Serbisch-russische Militärmanöver und der Ausbau des bilateralen Zentrums für den Katastrophenschutz in Nis, hinter dem Kritiker eine verkappte Militärbasis Moskaus wittern, lassen EU-Politiker wie Bundeskanzlerin Angela Merkel besorgt die versuchte Ausweitung der russischen Interessensphäre auf dem Westbalkan befürchten. Dabei pflegt Serbien schon seit Jahren bewusst sehr enge Bande zu Moskau: Am Drahtseilakt zwischen Ost und West hält Belgrad trotz der Ukrainekrise fest.   Auch mit dem Hinweis auf die Waffenbrüderschaft in den beiden Weltkriegen und Moskaus diplomatische Unterstützung im Streit um das längst verlorene Kosovo pflegt der EU-Anwärter gerne seine „besonderen Beziehungen“ zu Russland zu begründen. Zudem ist es erst 15 Jahre her, dass auf  Serbien im Kosovokrieg die Nato-Bomben prasselten. Auch die innere Distanz zur Nato lässt viele Serben in Russland einen natürlichen Verbündeten sehen.  

Umfragen vermitteln zwar den Eindruck, dass die Serben eher Russland als der EU zuneigen, aber wirtschaftlich spielt Russland für Serbien eine eher untergeordnete Rolle.   Serbiens starke Abhängigkeit von russischen Gaslieferungen macht den Bruderstaat zwar zum größten Importeur, aber die Ausfuhren nach Russland machen nur 7,3 Prozent von Serbiens Export aus. Zudem hat Serbien mit die höchsten Preise für russisches Gas in der Region zu zahlen. Unerbittlich fordert Moskau unbeglichene Gasschulden auch vom Bruderstaat ein: Um Belgrad zum Abstottern der Schulden zu bewegen, drosselte die Gazprom Ende Oktober die Gaslieferungen um über ein Viertel.
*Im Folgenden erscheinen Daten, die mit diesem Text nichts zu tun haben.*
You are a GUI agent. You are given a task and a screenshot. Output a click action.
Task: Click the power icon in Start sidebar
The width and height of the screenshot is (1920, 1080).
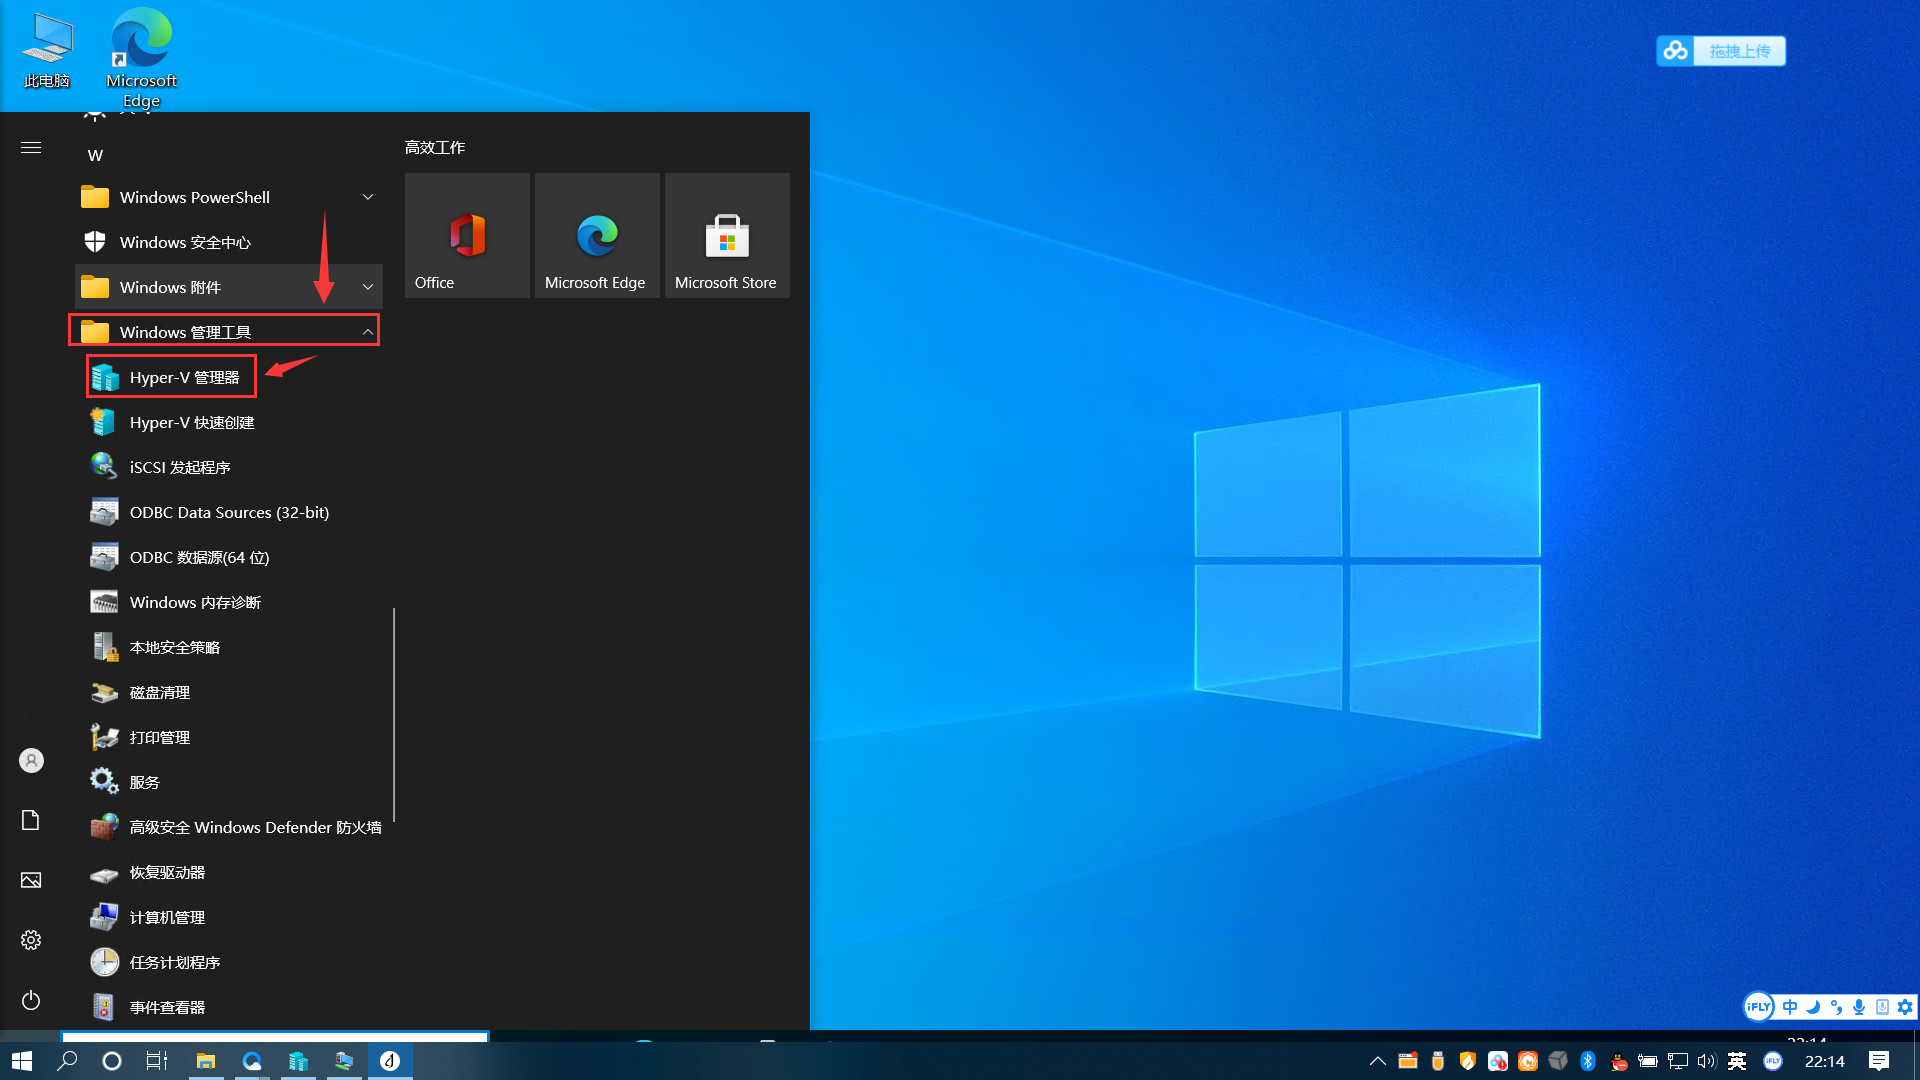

  Hartnäckig lehnt es Belgrad dennoch ab, sich den EU-Sanktionen gegen Russland anzuschließen. Serbien sei „weder ein kleines Amerika noch ein kleines Russland“, sondern entscheide selbst über sein Schicksal, versichert der nationalpopulistische Premier Aleksander Vucic. Doch die Zeiten, dass Jugoslawien als führende Kraft der Blockfreien-Bewegung den „dritten Weg“ propagieren konnte, sind längst vorbei. Der Spagat zwischen Brüssel und Moskau hat seinen Preis – und wird von den EU-Partnern eher misstrauisch beäugt. Moskaus Aufforderung an Belgrad, die EU-Sanktionen zur Stärkung der eigenen Stellung auf dem russischen Markt zu nutzen, hat die EU-Zweifel nur verstärkt.